> [TASK REQUIREMENTS]:
Give back each entry verbatim.

> [EXERCISE MATERIALS]:

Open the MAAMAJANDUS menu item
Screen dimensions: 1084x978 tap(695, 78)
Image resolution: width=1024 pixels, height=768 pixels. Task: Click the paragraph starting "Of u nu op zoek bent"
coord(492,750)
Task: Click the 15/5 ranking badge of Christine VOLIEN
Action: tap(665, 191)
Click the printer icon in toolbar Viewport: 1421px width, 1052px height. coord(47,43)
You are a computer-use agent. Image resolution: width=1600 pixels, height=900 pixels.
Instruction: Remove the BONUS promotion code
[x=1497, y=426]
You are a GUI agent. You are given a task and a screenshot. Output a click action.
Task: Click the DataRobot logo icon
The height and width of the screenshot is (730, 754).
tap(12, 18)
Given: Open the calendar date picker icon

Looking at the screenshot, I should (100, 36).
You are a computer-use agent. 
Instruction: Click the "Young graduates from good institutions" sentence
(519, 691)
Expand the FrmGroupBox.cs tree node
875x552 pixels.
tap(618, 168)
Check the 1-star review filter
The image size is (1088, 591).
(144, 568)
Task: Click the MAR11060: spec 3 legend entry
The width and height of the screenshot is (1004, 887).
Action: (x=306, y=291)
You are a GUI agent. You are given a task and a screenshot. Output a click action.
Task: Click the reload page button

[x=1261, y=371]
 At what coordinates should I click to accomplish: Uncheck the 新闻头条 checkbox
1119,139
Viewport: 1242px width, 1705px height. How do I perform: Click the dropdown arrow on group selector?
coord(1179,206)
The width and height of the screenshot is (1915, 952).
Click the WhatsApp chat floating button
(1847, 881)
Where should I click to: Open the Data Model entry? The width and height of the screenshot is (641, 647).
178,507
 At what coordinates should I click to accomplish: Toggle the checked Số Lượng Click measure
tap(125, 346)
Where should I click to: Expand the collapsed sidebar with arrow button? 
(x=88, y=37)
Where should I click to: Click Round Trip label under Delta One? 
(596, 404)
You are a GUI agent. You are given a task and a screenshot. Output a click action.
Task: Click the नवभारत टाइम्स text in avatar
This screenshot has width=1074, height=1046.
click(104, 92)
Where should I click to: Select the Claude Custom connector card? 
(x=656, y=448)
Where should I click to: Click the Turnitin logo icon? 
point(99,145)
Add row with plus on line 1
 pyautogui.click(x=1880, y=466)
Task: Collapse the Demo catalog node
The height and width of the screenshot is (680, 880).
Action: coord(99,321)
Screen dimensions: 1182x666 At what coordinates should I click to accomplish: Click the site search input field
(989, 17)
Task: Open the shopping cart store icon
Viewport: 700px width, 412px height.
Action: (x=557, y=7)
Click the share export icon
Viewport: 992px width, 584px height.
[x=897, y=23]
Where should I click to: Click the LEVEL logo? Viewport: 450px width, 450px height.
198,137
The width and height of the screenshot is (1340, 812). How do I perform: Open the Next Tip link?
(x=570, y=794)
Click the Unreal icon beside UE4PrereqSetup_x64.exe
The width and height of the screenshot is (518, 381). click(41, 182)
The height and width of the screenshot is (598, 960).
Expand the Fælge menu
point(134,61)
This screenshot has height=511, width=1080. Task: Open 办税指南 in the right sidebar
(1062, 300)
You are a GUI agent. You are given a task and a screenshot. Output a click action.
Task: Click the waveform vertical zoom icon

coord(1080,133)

> [TASK OUTPUT]:
Open the MAAMAJANDUS menu item
Screen dimensions: 1084x978 tap(695, 78)
Image resolution: width=1024 pixels, height=768 pixels. Task: Click the paragraph starting "Of u nu op zoek bent"
coord(492,750)
Task: Click the 15/5 ranking badge of Christine VOLIEN
Action: tap(665, 191)
Click the printer icon in toolbar Viewport: 1421px width, 1052px height. coord(47,43)
You are a computer-use agent. Image resolution: width=1600 pixels, height=900 pixels.
Instruction: Remove the BONUS promotion code
[x=1497, y=426]
You are a GUI agent. You are given a task and a screenshot. Output a click action.
Task: Click the DataRobot logo icon
The height and width of the screenshot is (730, 754).
tap(12, 18)
Given: Open the calendar date picker icon

Looking at the screenshot, I should (100, 36).
You are a computer-use agent. 
Instruction: Click the "Young graduates from good institutions" sentence
(519, 691)
Expand the FrmGroupBox.cs tree node
875x552 pixels.
tap(618, 168)
Check the 1-star review filter
The image size is (1088, 591).
(144, 568)
Task: Click the MAR11060: spec 3 legend entry
The width and height of the screenshot is (1004, 887).
Action: (x=306, y=291)
You are a GUI agent. You are given a task and a screenshot. Output a click action.
Task: Click the reload page button

[x=1261, y=371]
 At what coordinates should I click to accomplish: Uncheck the 新闻头条 checkbox
1119,139
Viewport: 1242px width, 1705px height. How do I perform: Click the dropdown arrow on group selector?
coord(1179,206)
The width and height of the screenshot is (1915, 952).
Click the WhatsApp chat floating button
(1847, 881)
Where should I click to: Open the Data Model entry? The width and height of the screenshot is (641, 647).
178,507
 At what coordinates should I click to accomplish: Toggle the checked Số Lượng Click measure
tap(125, 346)
Where should I click to: Expand the collapsed sidebar with arrow button? 
(x=88, y=37)
Where should I click to: Click Round Trip label under Delta One? 
(596, 404)
You are a GUI agent. You are given a task and a screenshot. Output a click action.
Task: Click the नवभारत टाइम्स text in avatar
This screenshot has width=1074, height=1046.
click(104, 92)
Where should I click to: Select the Claude Custom connector card? 
(x=656, y=448)
Where should I click to: Click the Turnitin logo icon? 
point(99,145)
Add row with plus on line 1
 pyautogui.click(x=1880, y=466)
Task: Collapse the Demo catalog node
The height and width of the screenshot is (680, 880).
Action: coord(99,321)
Screen dimensions: 1182x666 At what coordinates should I click to accomplish: Click the site search input field
(989, 17)
Task: Open the shopping cart store icon
Viewport: 700px width, 412px height.
Action: (x=557, y=7)
Click the share export icon
Viewport: 992px width, 584px height.
[x=897, y=23]
Where should I click to: Click the LEVEL logo? Viewport: 450px width, 450px height.
198,137
The width and height of the screenshot is (1340, 812). How do I perform: Open the Next Tip link?
(x=570, y=794)
Click the Unreal icon beside UE4PrereqSetup_x64.exe
The width and height of the screenshot is (518, 381). click(41, 182)
The height and width of the screenshot is (598, 960).
Expand the Fælge menu
point(134,61)
This screenshot has height=511, width=1080. Task: Open 办税指南 in the right sidebar
(1062, 300)
You are a GUI agent. You are given a task and a screenshot. Output a click action.
Task: Click the waveform vertical zoom icon

coord(1080,133)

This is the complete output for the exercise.